**SUPPLIED TEXT:**

⟨

Ohio will face the Horizon League favorite, Cleveland State, in its next game. It will be another strong mid-major vs. mid-major opportunity — playing on the road will improve its bracketing value as well — while two battles with high-majors loom on the horizon. The Bobcats will travel to face Kentucky (Nov. 19) and LSU (Dec. 1) on the road during their nonconference slate. A home matchup with Marshall on Dec. 15 is a sneaky opportunity as well.
Mark Sears is a superb sophomore and is surrounded by much of the same supporting cast that Preston thrived alongside a year ago. Ben Roderick, Ben Vander Plas and Lunden McDay are all significant pieces who averaged double-figure points per game last year. Jason Carter is also back in Athens after a stint at Xavier. There is a lot to like here and taking advantage of the nonconference slate could ignite at-large bracketology conversation.
North Carolina Tar Heels
Hubert Davis did not exactly set himself up with an easy road for his first season as North Carolina’s head coach. The Tar Heels’ quest to return to national title contention begins with some difficult matchups. There are several tune-up games in the mix but UNC will take center stage with four “Game of the Night” quality matchups:
- vs. Purdue in Uncasville, Conn. at the Hall of Fame Tipoff (Nov. 20)
- vs. Villanova OR Tennessee at the Hall of Fame Tipoff (Nov. 21)
- vs. Michigan at home (Dec. 1)
- vs. UCLA in Las Vegas at the CBS Sports Classic (Dec. 18th)
Three of those matchups are already guaranteed to be against preseason top-10 teams while both Villanova and Tennessee will also take on UNC as ranked opponents barring unexpected upsets.
The Tar Heels will likely enter each matchup as the underdog; being able to steal two or three victories would go a long way in propelling them up the bracketology ranks. It’s unorthodox for a North Carolina team to have to prove it belongs among the nation’s best but that is the case this season in the post-Roy Williams era. There are bracketology opportunities abound for Davis to push his team into the limelight.
Seton Hall Pirates
Seton Hall was picked to finish fifth in the Big East this season, which likely projects them as an NCAA Tournament team but far from a bracketology lock. Replacing star Sandro Mamukelashvili is the biggest question mark in South Orange that holds back expectations. However, the Pirates’ nonconference schedule sets them up to prove that they belong higher in the national rankings. Head coach Kevin Willard has his team poised to face some big challenges.
Seton Hall will face Ivy League favorite Yale in its next game followed by consecutive Big Ten matchups. The Pirates are matched up with Michigan on the road for the Gavitt Games and then challenge Ohio State in the first round of the Fort Myers Tip-Off before meeting Cal or Florida in the second round to round out a huge November slate.

⟩

**GIVEN DATA:**
⟨

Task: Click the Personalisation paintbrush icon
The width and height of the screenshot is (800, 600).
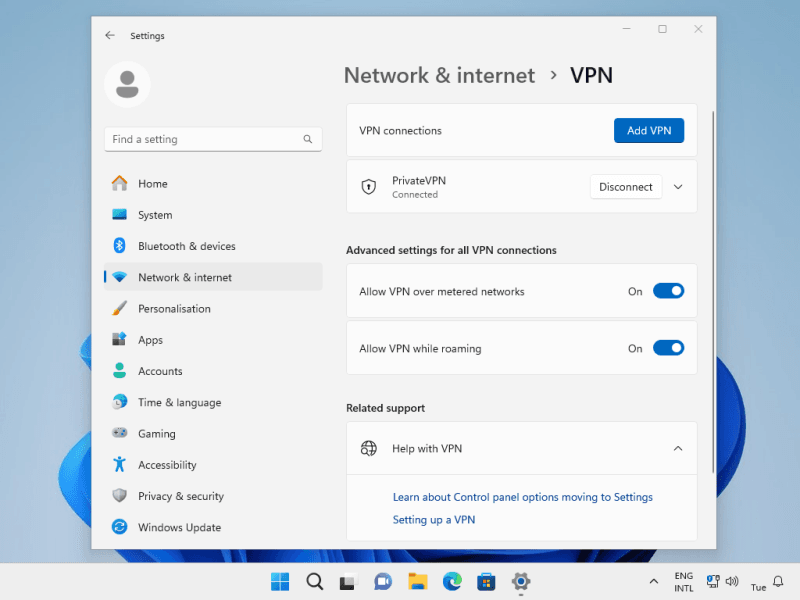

⟩

**PROBLEM REQUIREMENTS:**
Transcribe the stretch of the basketball preview from "- vs. Villanova" through "into the limelight.", word for word. Draw only on the basketball preview for what comes next, setting the material aside.

**SOLUTION FOR THIS PROBLEM:**
- vs. Villanova OR Tennessee at the Hall of Fame Tipoff (Nov. 21)
- vs. Michigan at home (Dec. 1)
- vs. UCLA in Las Vegas at the CBS Sports Classic (Dec. 18th)
Three of those matchups are already guaranteed to be against preseason top-10 teams while both Villanova and Tennessee will also take on UNC as ranked opponents barring unexpected upsets.
The Tar Heels will likely enter each matchup as the underdog; being able to steal two or three victories would go a long way in propelling them up the bracketology ranks. It’s unorthodox for a North Carolina team to have to prove it belongs among the nation’s best but that is the case this season in the post-Roy Williams era. There are bracketology opportunities abound for Davis to push his team into the limelight.